I'm wondering if the reel ends in this print were determined by the archive that made it rather than the original editor and/or negative cutter. Only one of the reels had negative lab cues - the rest were all Clint Phare-type scribed cues. It was also a 100-minute movie in five reels (it's very unusual for every reel of a feature print to be the full 20 minutes, especially from that era - 16-18 minutes is more common), and there was nitrate decomposition artifacting printed from the negative in one section. So I'm wondering if the source element from which this was printed was assembled from multiple sources itself, and that the person(s) assembling it simply didn't know what doing a manual changeover involves and therefore didn't give any thought to the positioning of the reel ends.
quote: Scott Norwood Presumably, the assumption at the time was that no frames would be cut out of the print at the reel ends, so it would be possible to make frame accurate (or nearly so) changeovers.
Good point. After 2K reels became the norm in the mid-30s but before platters and towers, no-one would ever have needed to cut a leader or tail or leave ID frames, and so release prints would simply not ever have lost any frames from the start and end in normal use. For the picture changeover at least, the ramp-up speed of the motor on a given projector is an unchanging, known quantity, and so the operators at each theater would eventually work out what point in the leader to thread to such that the first frame of the action is in the gate when the over cue appears. Once you've done that, the accuracy of the change is limited only by the speed of the human reflex.

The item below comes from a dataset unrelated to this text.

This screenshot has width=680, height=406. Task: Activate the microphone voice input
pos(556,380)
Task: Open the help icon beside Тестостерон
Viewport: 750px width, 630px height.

quote: Louis Bornwasser Also, remember back in the 30s that sound changeovers were made with a big knob that had zero in the middle and volume on both sides. It was impossible not to fade down and then back up. This was physically large and coupled to at least one other knob with a shaft and gearing. There was a certain amount of inertia in this. Words would have been lost.
Wow! And I thought we were old fashioned, having separate picture and sound change buttons! In that case, no wonder the major studios liked to end their reels with a fade-out. It must have taken a lot of skill to do that and the pix change on the nail, unless the booths in those days were so lavishly staffed that there was a separate projectionist to change over the audio.